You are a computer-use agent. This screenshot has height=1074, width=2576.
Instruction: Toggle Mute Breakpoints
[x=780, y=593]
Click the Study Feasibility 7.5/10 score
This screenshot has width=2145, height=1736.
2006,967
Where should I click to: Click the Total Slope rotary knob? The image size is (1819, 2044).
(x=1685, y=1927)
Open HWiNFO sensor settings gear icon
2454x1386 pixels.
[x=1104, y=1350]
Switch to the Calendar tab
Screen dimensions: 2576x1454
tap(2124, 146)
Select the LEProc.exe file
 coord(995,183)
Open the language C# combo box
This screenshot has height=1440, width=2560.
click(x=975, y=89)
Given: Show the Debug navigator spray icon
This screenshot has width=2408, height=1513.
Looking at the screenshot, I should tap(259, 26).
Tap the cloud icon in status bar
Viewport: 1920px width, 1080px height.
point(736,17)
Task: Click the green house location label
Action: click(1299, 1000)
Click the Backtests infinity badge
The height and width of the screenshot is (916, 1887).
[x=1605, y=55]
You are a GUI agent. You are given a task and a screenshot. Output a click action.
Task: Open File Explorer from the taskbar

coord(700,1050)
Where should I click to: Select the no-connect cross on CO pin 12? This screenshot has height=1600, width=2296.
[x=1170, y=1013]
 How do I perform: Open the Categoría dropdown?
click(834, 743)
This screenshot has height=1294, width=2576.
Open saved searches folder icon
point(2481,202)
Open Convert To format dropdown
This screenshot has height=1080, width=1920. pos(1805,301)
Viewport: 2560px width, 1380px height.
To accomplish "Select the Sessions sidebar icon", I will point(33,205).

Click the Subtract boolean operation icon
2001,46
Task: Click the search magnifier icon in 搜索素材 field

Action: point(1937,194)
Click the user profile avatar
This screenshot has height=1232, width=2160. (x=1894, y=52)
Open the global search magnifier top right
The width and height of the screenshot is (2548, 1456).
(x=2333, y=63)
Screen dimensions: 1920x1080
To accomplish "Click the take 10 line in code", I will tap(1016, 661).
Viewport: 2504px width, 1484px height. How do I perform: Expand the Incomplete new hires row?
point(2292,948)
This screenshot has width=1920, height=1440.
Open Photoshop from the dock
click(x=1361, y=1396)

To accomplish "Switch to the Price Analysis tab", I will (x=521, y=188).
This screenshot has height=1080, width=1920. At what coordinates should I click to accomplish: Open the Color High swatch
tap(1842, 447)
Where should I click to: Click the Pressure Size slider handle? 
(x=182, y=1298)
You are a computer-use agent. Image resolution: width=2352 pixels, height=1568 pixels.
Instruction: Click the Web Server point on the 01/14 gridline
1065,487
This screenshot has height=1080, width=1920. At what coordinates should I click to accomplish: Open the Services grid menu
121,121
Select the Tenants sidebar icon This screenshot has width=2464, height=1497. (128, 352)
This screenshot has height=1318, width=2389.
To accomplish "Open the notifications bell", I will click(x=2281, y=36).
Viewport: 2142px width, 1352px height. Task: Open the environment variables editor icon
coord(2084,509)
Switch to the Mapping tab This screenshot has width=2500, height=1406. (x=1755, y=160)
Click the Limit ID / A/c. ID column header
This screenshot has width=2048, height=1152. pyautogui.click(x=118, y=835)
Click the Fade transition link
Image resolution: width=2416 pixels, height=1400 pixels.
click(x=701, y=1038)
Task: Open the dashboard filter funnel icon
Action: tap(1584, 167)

○ ○ ○ ○ ○ ○ ○

Would you retype exactly the lines above, from the line with "How do I perform: Open" to the line with "Viewport: 2560px width, 1380px height.", with both end lines kept and nothing more?

Exercise output =
 How do I perform: Open the Categoría dropdown?
click(834, 743)
This screenshot has height=1294, width=2576.
Open saved searches folder icon
point(2481,202)
Open Convert To format dropdown
This screenshot has height=1080, width=1920. pos(1805,301)
Viewport: 2560px width, 1380px height.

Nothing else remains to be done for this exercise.